Whole Blood Targeted Bisulfite Sequencing and Differential Methylation in the C6ORF10 Gene of Patients with Rheumatoid Arthritis

Objective. Polymorphisms in human major histocompatibility complex (MHC) are the strongest genetic associations with rheumatoid arthritis (RA). Epigenome-wide methylation studies suggest DNA methylation changes within MHC may contribute to disease susceptibility. We profiled MHC-specific methylated CpG (5′–C–phosphate–G–3′) in autoantibody-positive patients with RA and matched unaffected anticitrullinated protein antibodies–negative first-degree relatives (ACPA−/FDR) from an indigenous North American (INA) population that is known to have prevalent RA. Methods. DNA was isolated from whole blood and targeted bisulfite sequencing was used to profile methylated CpG in patients with RA and ACPA−/FDR. Differentially methylated CpG loci (DML) were mapped and gene annotated. Ingenuity pathway analysis (IPA) was used for curating biomolecular networks of mapped genes. Transcript abundance was determined by quantitative (q)PCR. Results.

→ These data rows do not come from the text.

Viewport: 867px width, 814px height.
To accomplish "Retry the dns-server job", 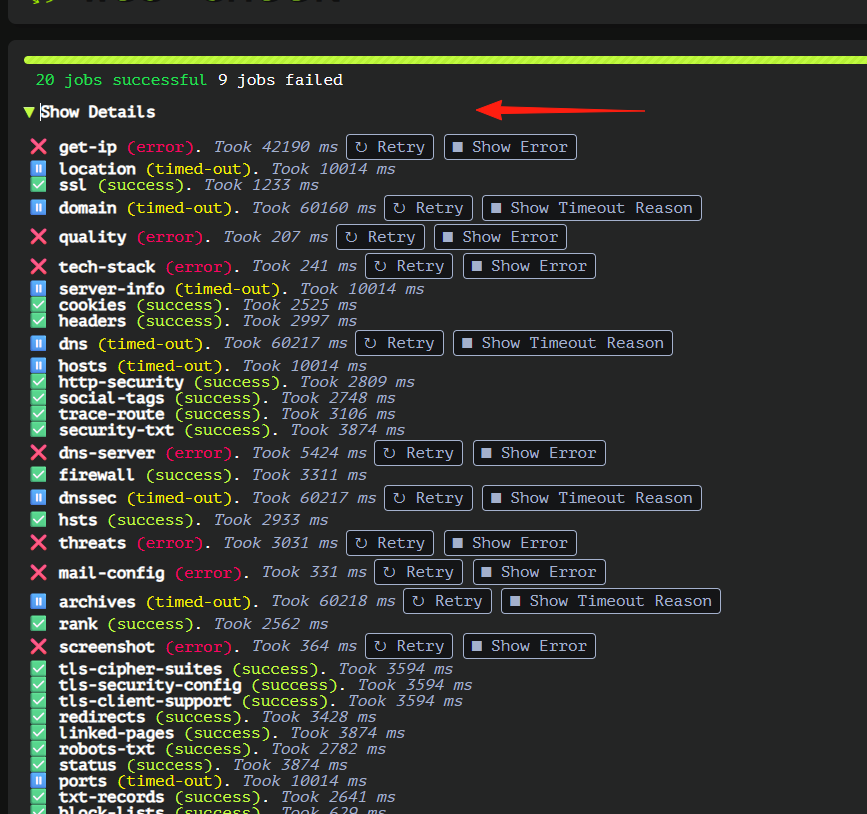I will point(419,453).

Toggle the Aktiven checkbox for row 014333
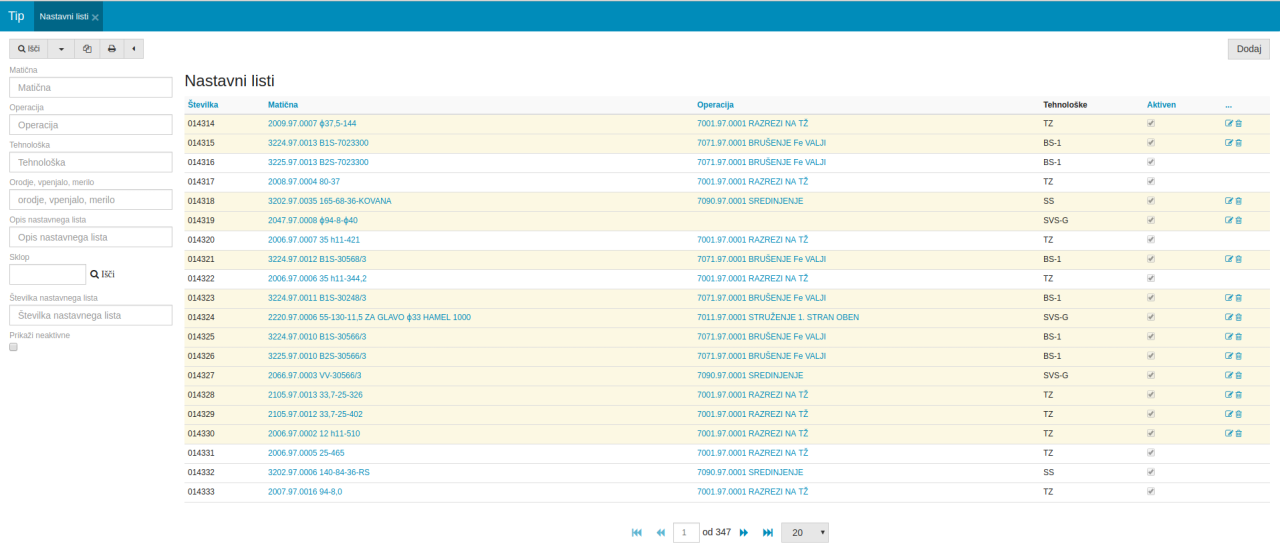click(x=1151, y=491)
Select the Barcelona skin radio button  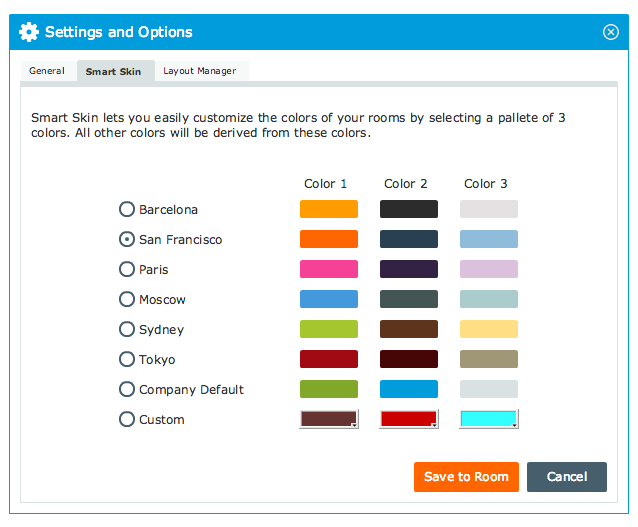click(127, 209)
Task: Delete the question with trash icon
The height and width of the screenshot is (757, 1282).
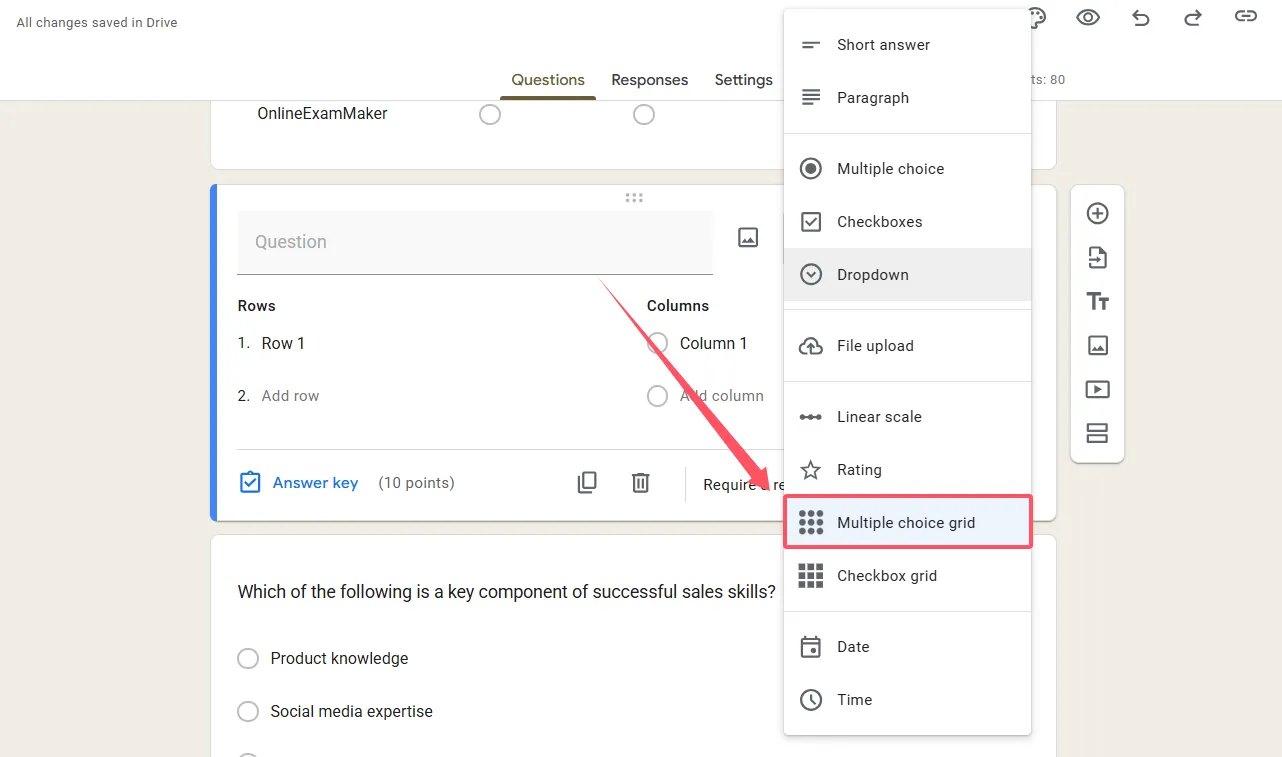Action: point(641,483)
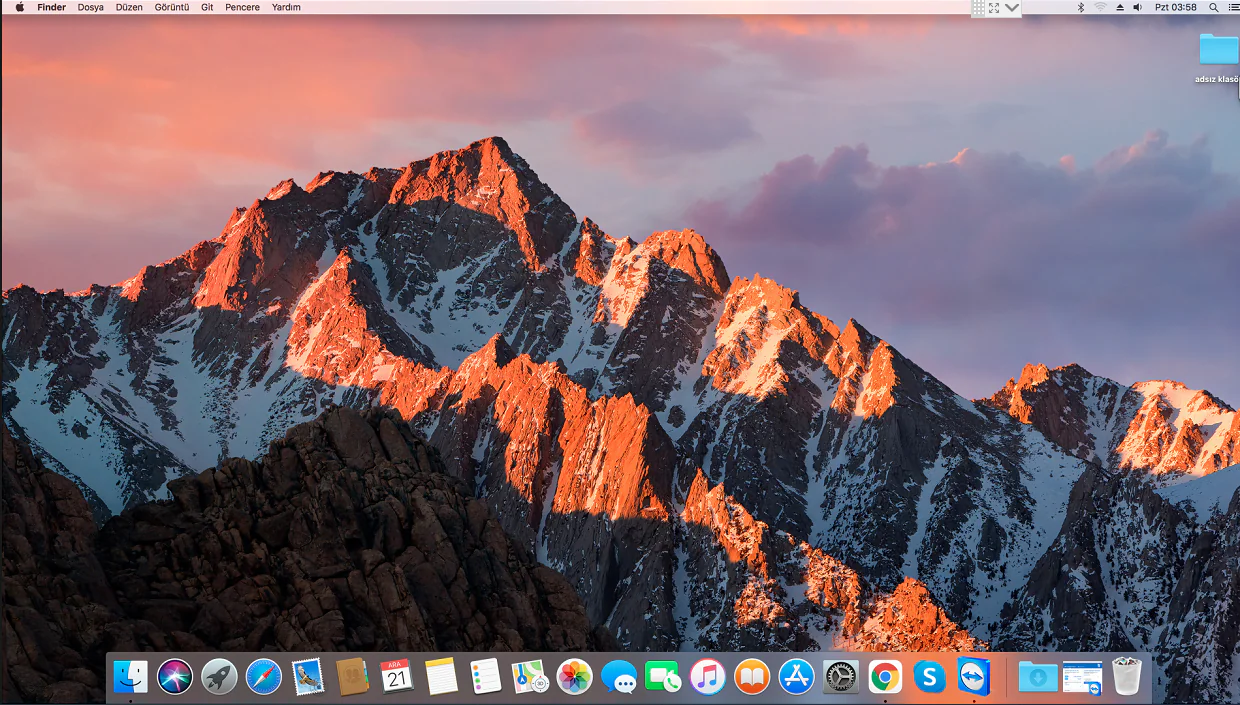Open Skype from the Dock
The width and height of the screenshot is (1240, 705).
point(930,677)
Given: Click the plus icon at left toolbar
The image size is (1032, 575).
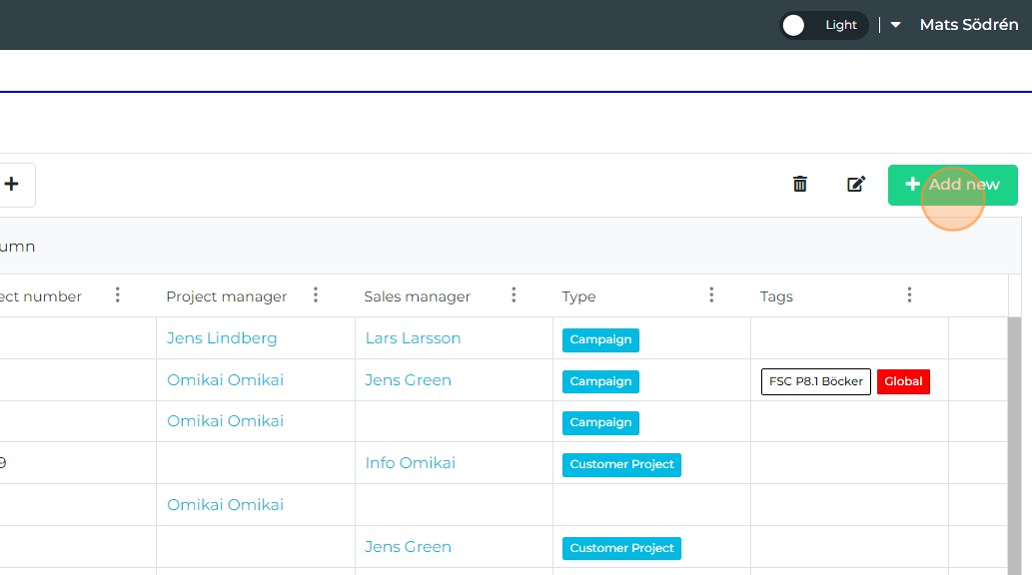Looking at the screenshot, I should [12, 184].
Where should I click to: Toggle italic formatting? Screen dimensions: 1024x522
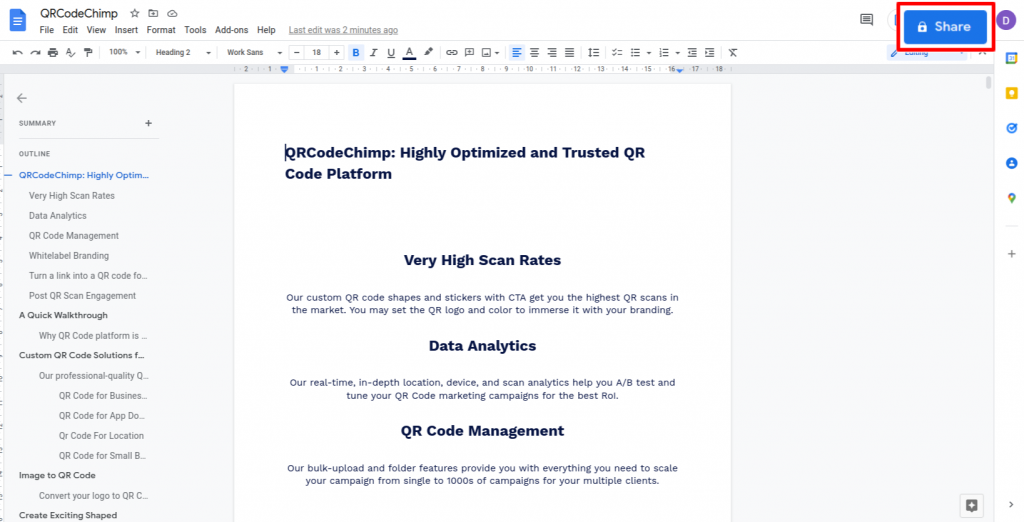[x=373, y=52]
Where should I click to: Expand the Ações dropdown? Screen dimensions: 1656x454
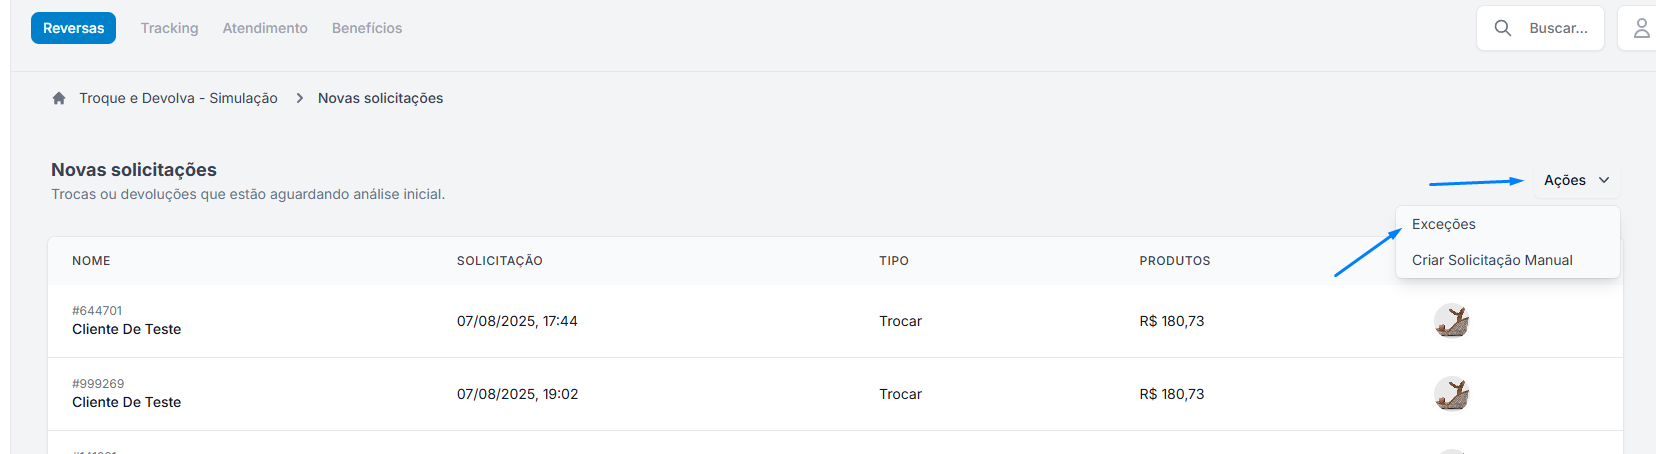[1576, 180]
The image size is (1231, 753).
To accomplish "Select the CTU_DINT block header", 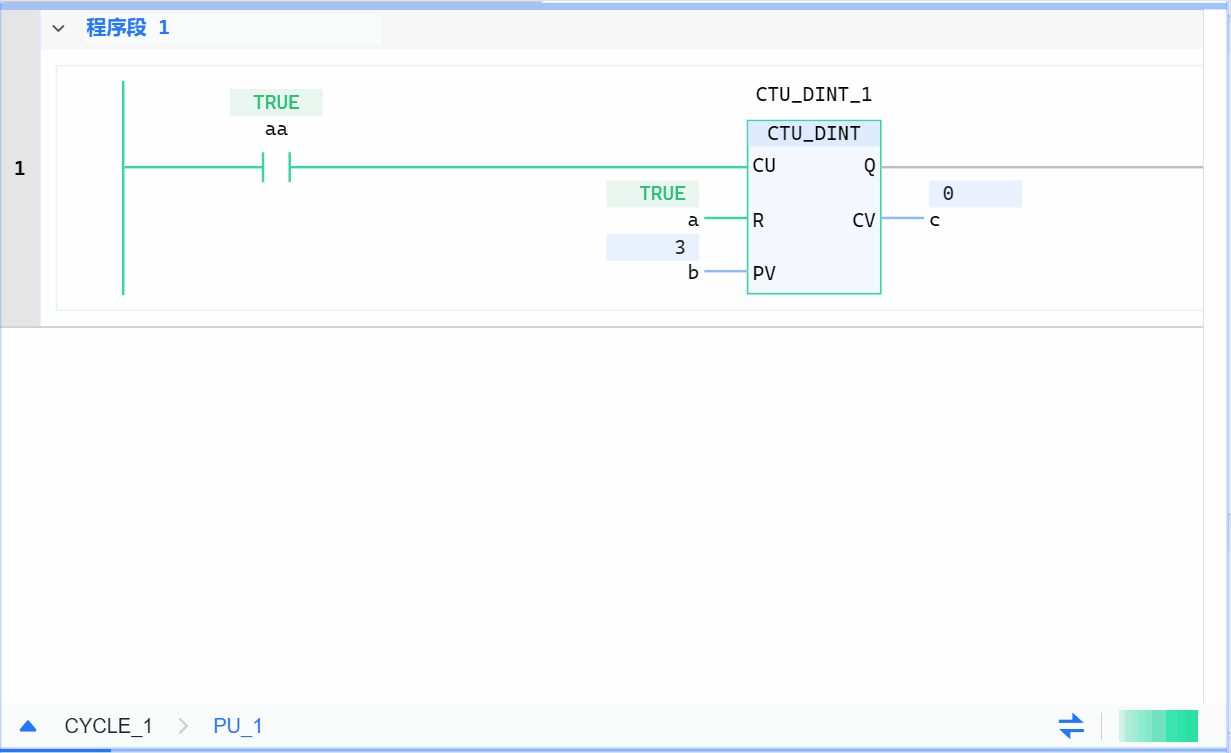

We identified 74 uniquely methylated CpG sites within the MHC region that were differentially methylated in patients with RA (p < 0.05), compared to ACPA−/FDR. Of these, 32 DML were located on 22 genes. IPA showed these genes are involved in regulating the nuclear factor–κB complex and processes involved in antigen presentation, and immune cell crosstalk in autoimmunity. Pearson correlation analysis demonstrated a negative association between differentially methylated CpG in the C6ORF10 gene and risk factors associated with RA. Analysis by qPCR confirmed differential abundance of C6ORF10, TNXB, and HCG18 mRNA in patients with RA compared to ACPA−/FDR. Conclusion. Our results confirm the presence of differential methylation at specific gene loci within the MHC region of INA patients with RA. These epigenetic signatures may precede disease onset, or alternatively, may be a result of developing RA.